The OU has widened access to academic research material, making it much easier for academics, researchers and students to find and download academic papers.
Access has been vastly improved through the OU's Open Access search facility CORE, thanks to technical leaps in this innovative system created by the OU’s Knowledge Media Institute (KMi).
CORE - which stands for COnnecting REpositories - has seen unprecedented success in the past year and has more than tripled in size, now offering content from a global network of repositories, freely available to scholars worldwide.

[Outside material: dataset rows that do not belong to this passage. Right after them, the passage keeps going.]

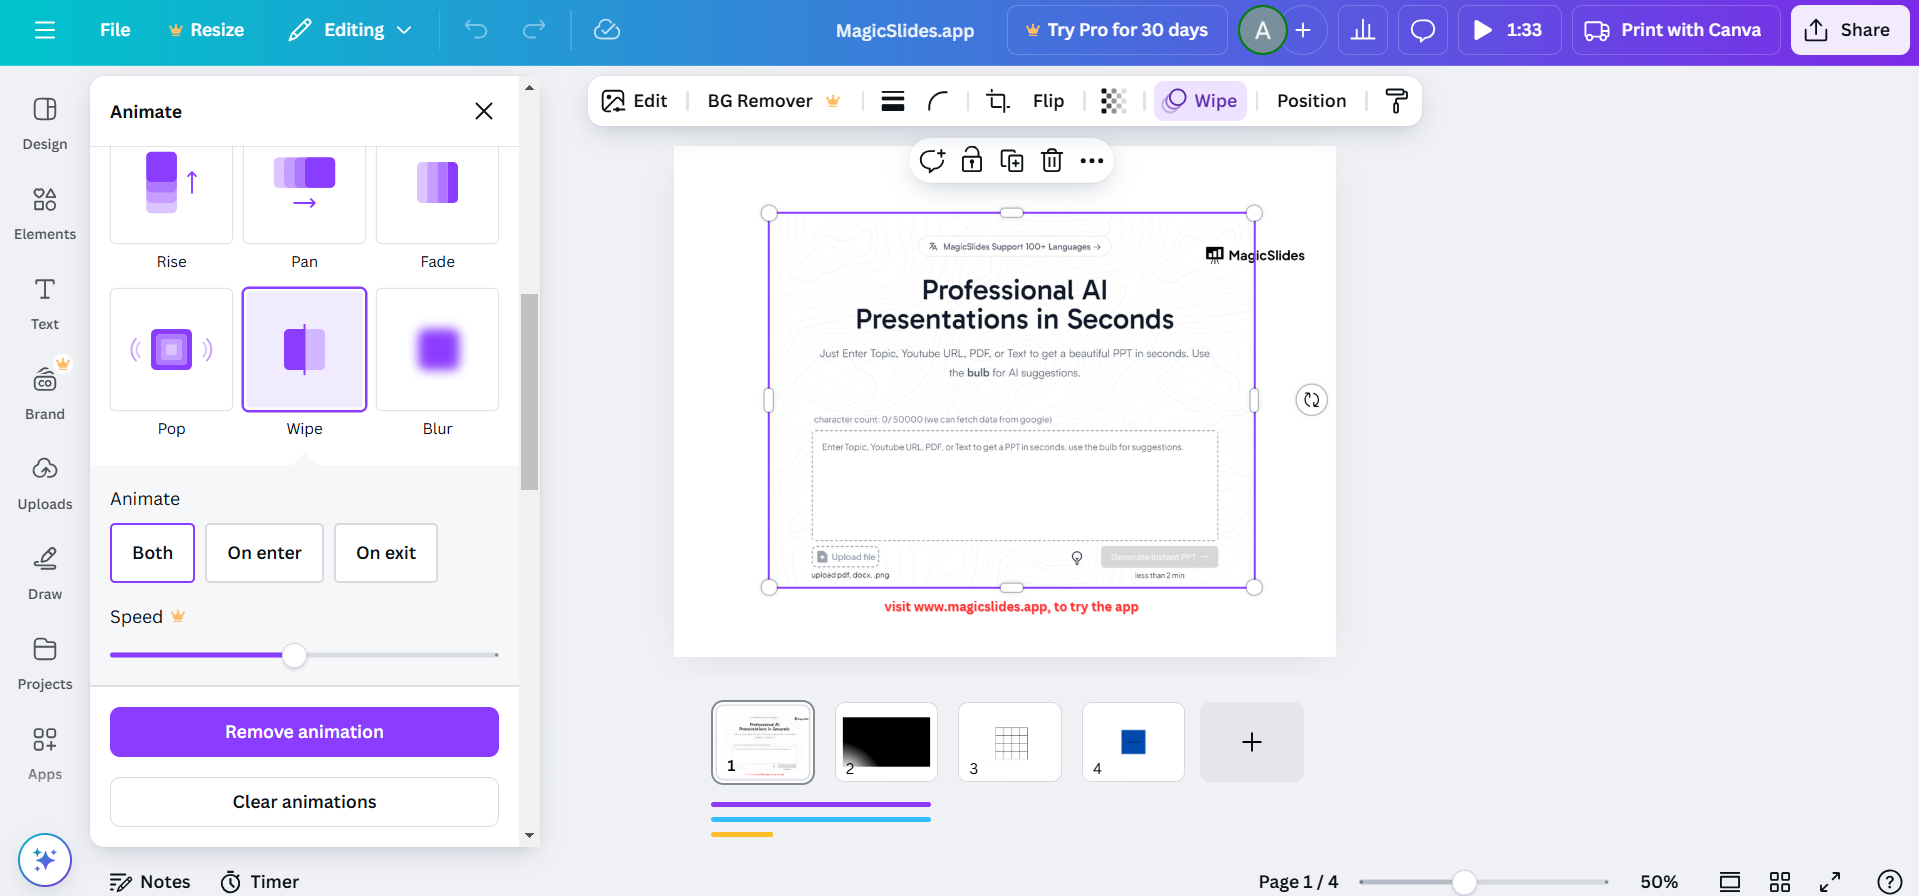Screen dimensions: 1919x896
Task: Open the File menu
Action: 115,30
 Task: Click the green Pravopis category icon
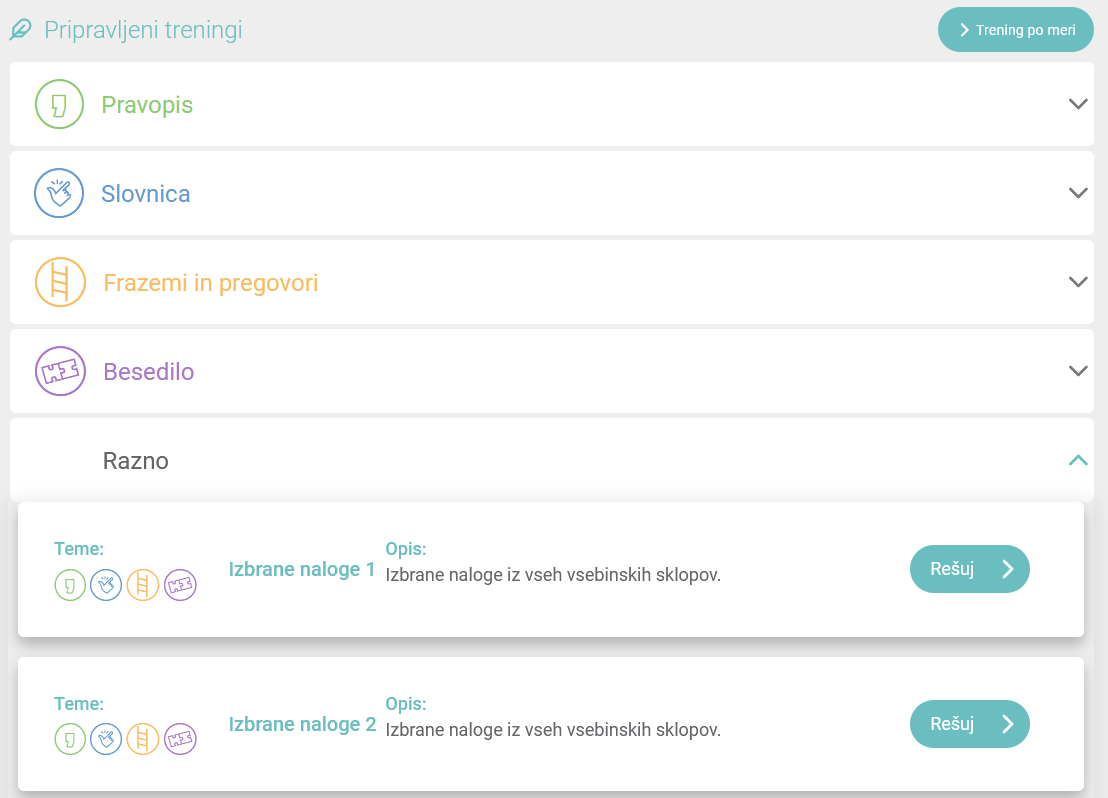(59, 104)
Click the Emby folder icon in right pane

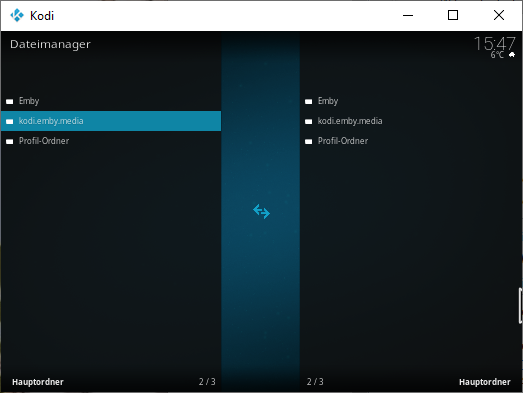click(309, 101)
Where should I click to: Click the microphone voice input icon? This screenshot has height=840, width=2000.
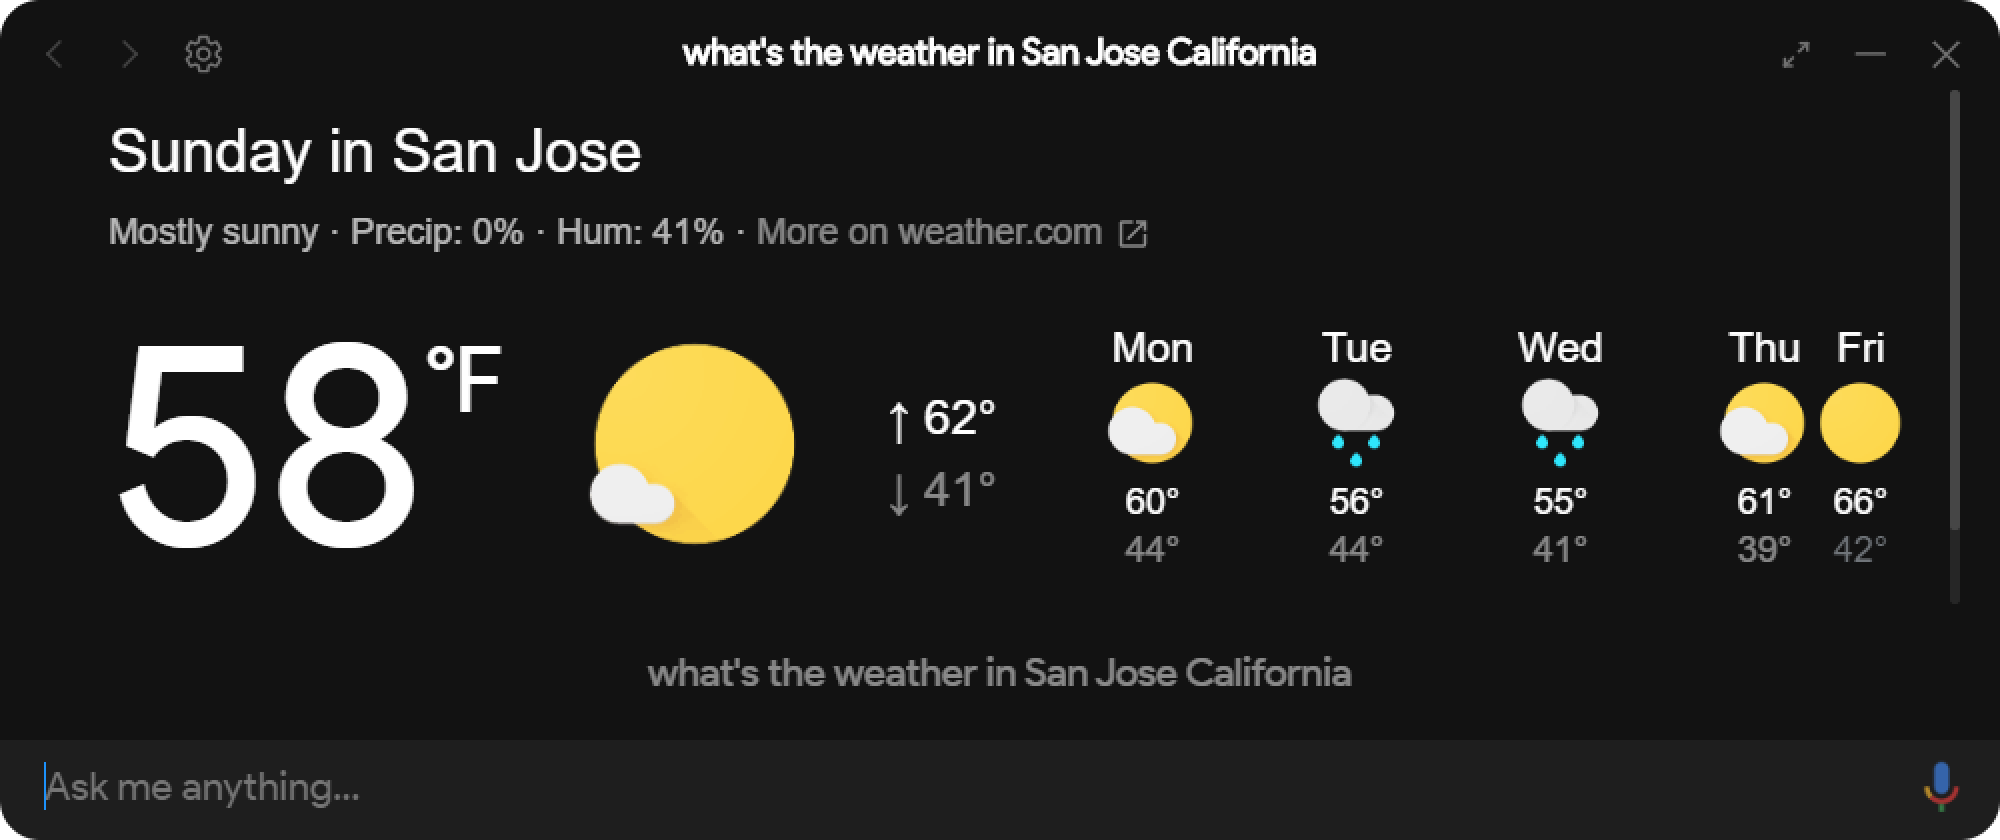[x=1940, y=787]
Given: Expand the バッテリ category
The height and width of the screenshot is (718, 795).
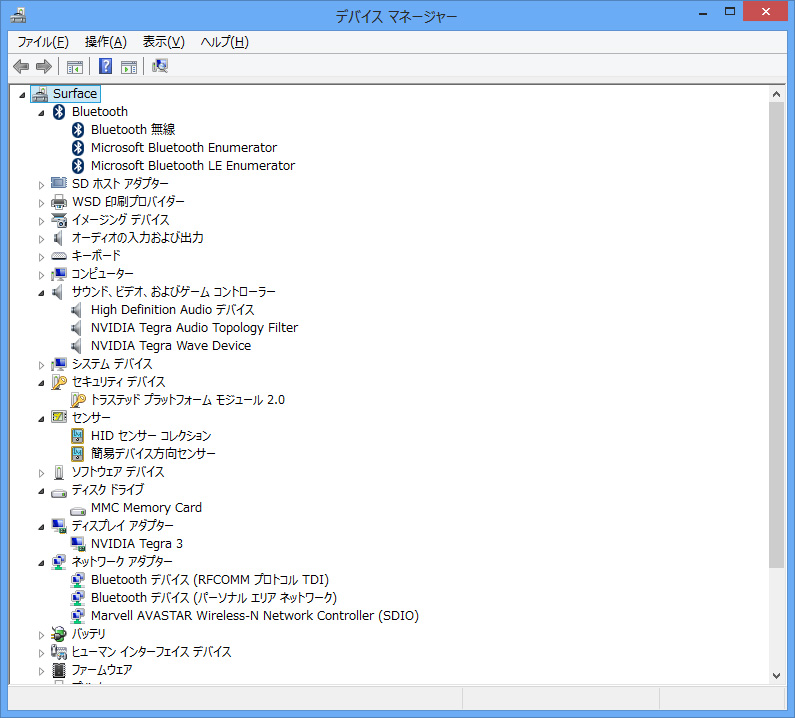Looking at the screenshot, I should pos(42,634).
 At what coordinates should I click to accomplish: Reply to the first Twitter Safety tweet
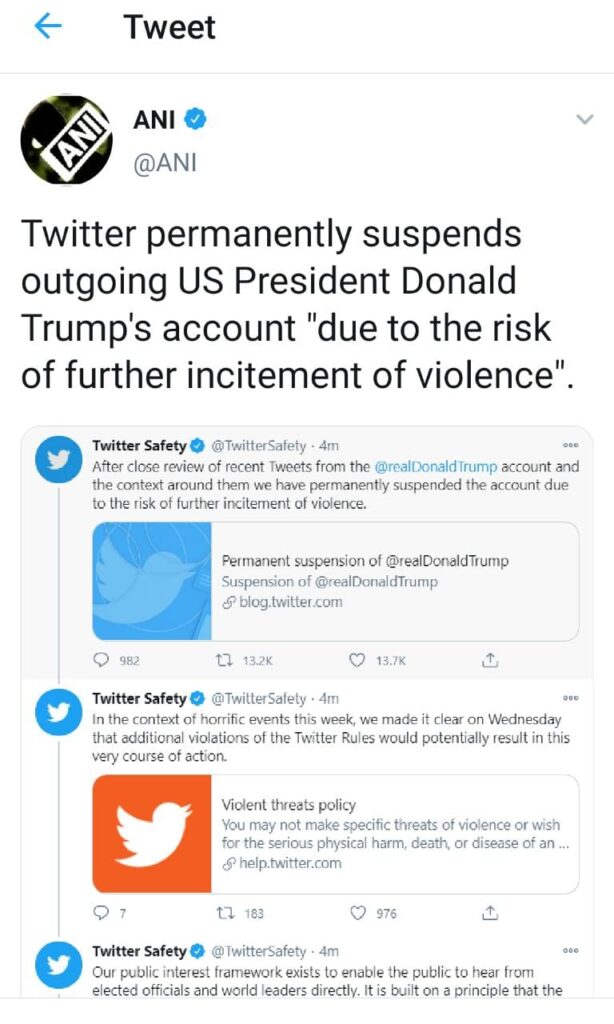pyautogui.click(x=101, y=660)
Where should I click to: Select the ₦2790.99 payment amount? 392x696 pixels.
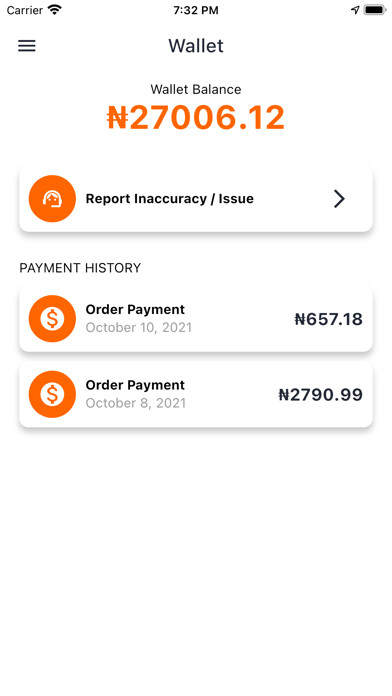[321, 395]
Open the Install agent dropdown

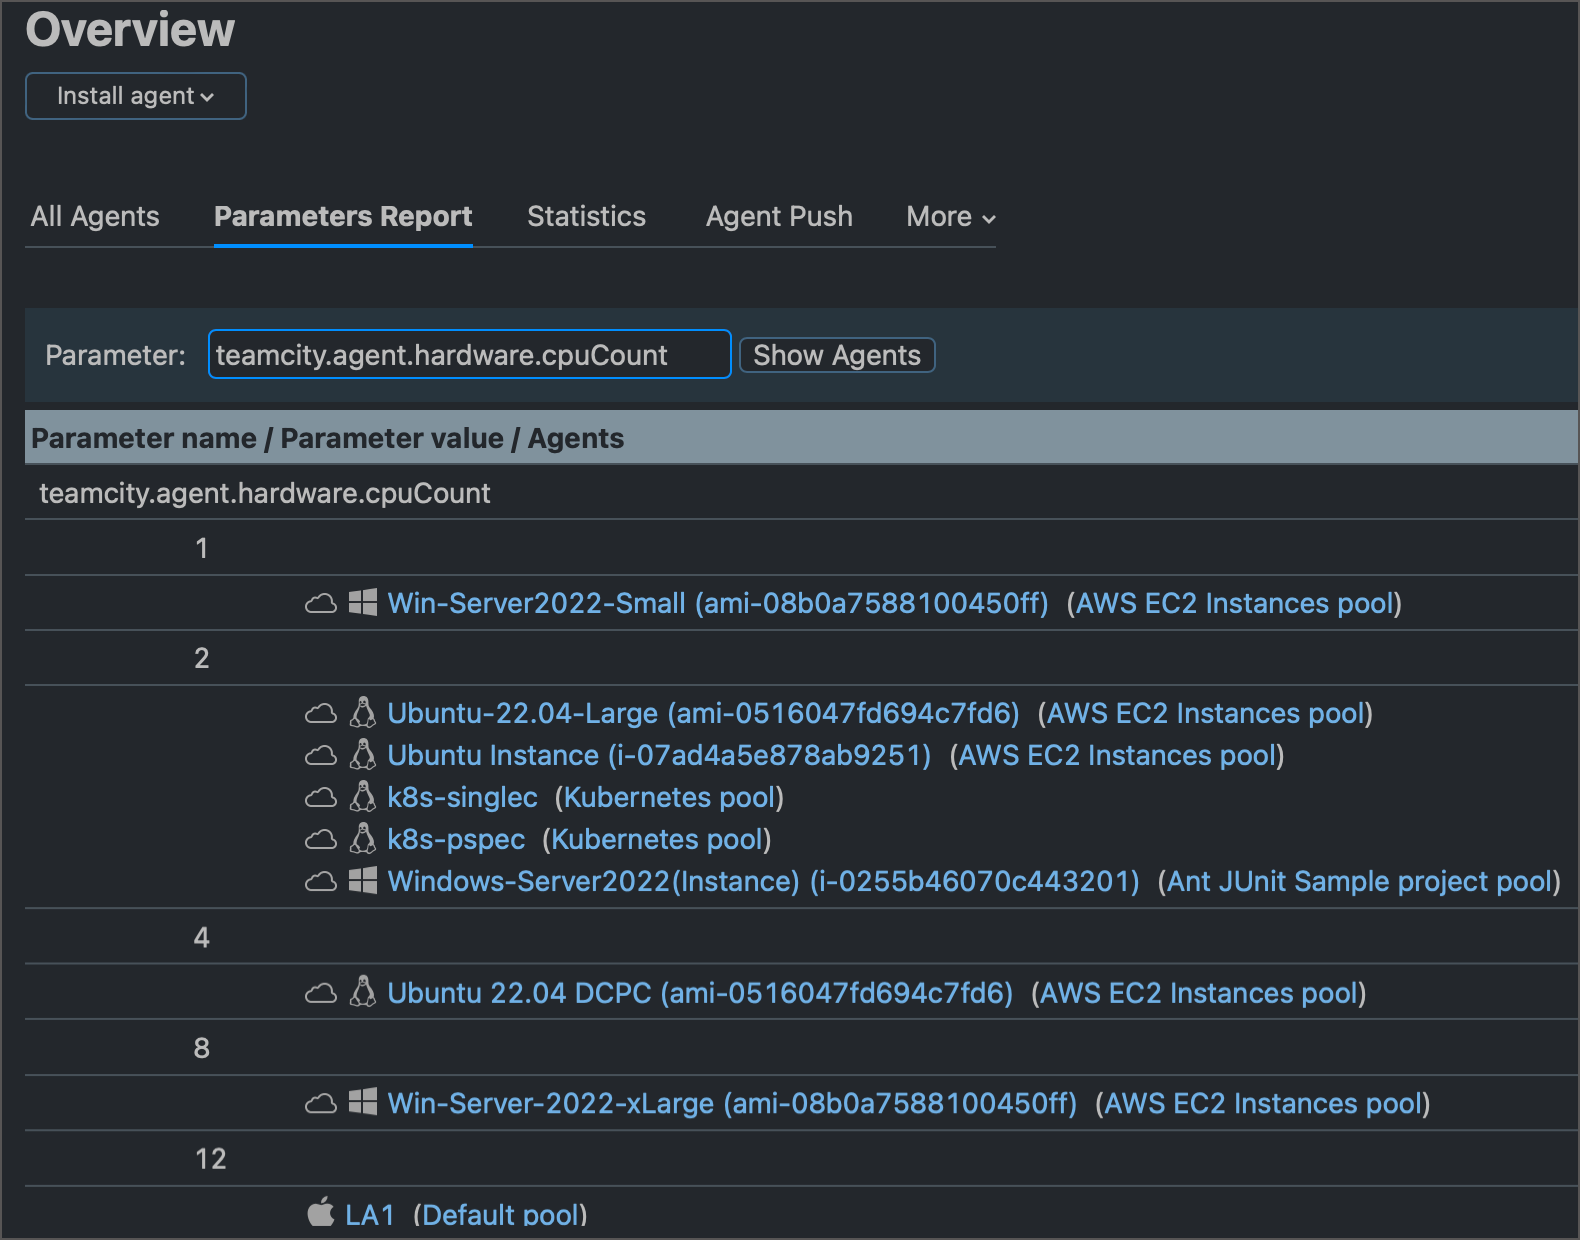pyautogui.click(x=136, y=96)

CORE provides a large easy-to-search database to help academics, researchers and students to find, explore and download research papers. When the service was first launched in 2011 CORE could source material in 60 repositories –but today it aggregates data from over 230 internationally plus content from thousands of Open Access journals acquired through the Directory of Open Access Journals (DOAJ). This means the service holds more than nine million metadata items and about half a million full text files.
'CORE is not only a search system, it is a free platform for developing applications that need access to the full-text of research articles. A very large amount of data is now available'
Funding from JISC is permitting the project to develop further analytical processes with DiggiCORE project, which will utilise social media tools.
Unlike other Open Access scholarly search systems, CORE also aggregates the full-text files, and not only metadata, and therefore ensures the publication full-texts are freely available for download. Users of commercial academic search systems, such as Google Scholar, can be denied access to the full article, particularly when subscription fees are required.
The reason for CORE’s success rise is clear, says software designer and founder Peter Knoth: “A huge amount of research papers have been available online as Open Access, but there was limited technical infrastructure that would support different kinds of users in exploiting it. CORE is not only a search system, it is a free platform for developing applications that need access to the full-text of research articles. A very large amount of data is now available through the CORE API. The CORE Linked Open Data repository has this month already grown to 100 million RDF triples making it by far the largest Linked Open Data repository at the Open University.
“CORE has created a resource which offers some intriguing possibilities. The API to the aggregation puts this valuable information into the hands of researchers and developers and offers them the chance to use it in new and better ways,” added Andy McGregor, the JISC manager of the Resource Discovery programme.
CORE is now available for flexible use online and on mobile devices and tablets and is already benefiting journals, scholars, at conferences and as technical support answering the demand for Open Access to academic research papers.